Friday, August 5, 2011

Two Smart Guys Think About The Big And The Small

Human beings look outward from Earth into a universe that is Big—“hundreds of millions” of times our everyday size. On the other end of the scale, we use technologies that work on the Small—on tiny things that are “hundredths of millionths” our size. Here we are, suspended between galaxy and proton.

Two guys who loved math (Albert Einstein and Richard Feynman) gave us equations to deal with both ends of the scale of size. Those equations are used all the time to measure and change reality. They guide everything humans design, from computers to cars to earth satellites.

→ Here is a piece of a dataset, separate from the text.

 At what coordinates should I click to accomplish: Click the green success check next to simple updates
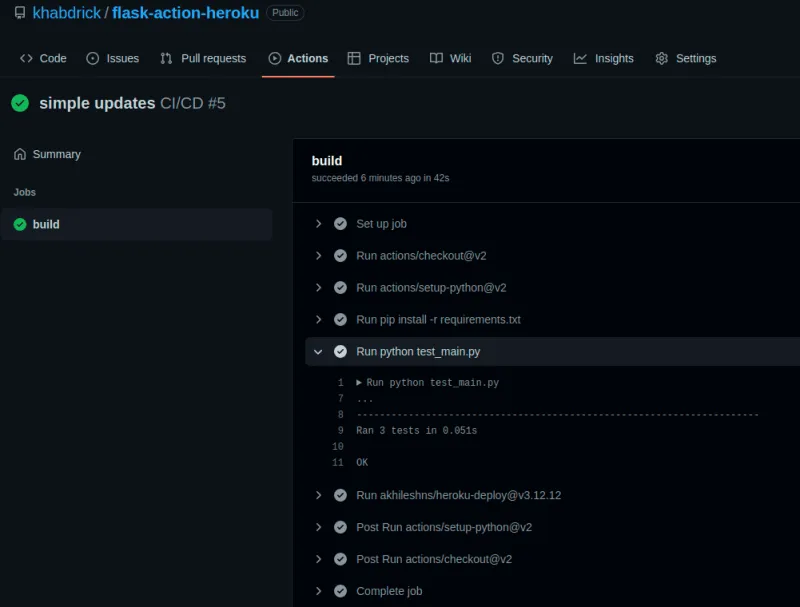click(20, 103)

Without Albert’s ideas about (big) relative motion, human beings might not send rockets into orbit, carrying systems for mapping and rapid communication. Without Richard 's contributions to (small) electro-dynamic theory, the rapid shrinking of electronic devices could not have occurred.  Literally, the pictures we have of our Universe (from the space telescopes) would not have been made.

Al's theories of Relativity and Dick's Quantum Electrodynamics are triumphs of the human mind. Applying them, engineers can grasp everything from the infinitesimal smallness of atoms to the infinite largeness of galaxies. Human beings now understand and can predict the processes that cause our Universe at each end of the scale of size.

But these two theories are not in complete mathematical harmony. 

Al and Dick and their colleagues in physics spent time trying to bridge the mathematical gap between the theory of the very large and the theory of the very small. Other physicists joined them, too. In fact several systems of equations exist to define this problem. Scientists have even given it a name: the Theory of Everything. But joining Quantum and Relative turns out to be stubbornly difficult.

A good candidate for the Theory of Everything is called by the name of its most basic concept: the string. String Theory brings together work of Al and Dick and many other smart guys to try to complete our understanding of how things work. Where classical physics defined the pieces that fly apart in high-energy experiments as "particles," another way of visualizing them is as "strings."

The usual mathematics of our lives uses three dimensions of space and one of time:

Back-forth, up-down, side-to-side, and tic-tock. (Together, these are called “space-time.”) But the maths needed to reconcile Relative and Quantum use seven more dimensions! These are "folded up." Below the size of the smallest particle, they are everywhere in the vacuum of space.

Not that this is a testable theory, since the folded dimensions are below the limit of sizes that can presently be observed by humans. "You might as well be talking about God," says a physics professor I know, "because the theories cannot be falsified, so they have to be held by faith." But the origin of these insights into the nature of our Universe is science, not myth.

And it gives a new meaning to the term “Wonder.”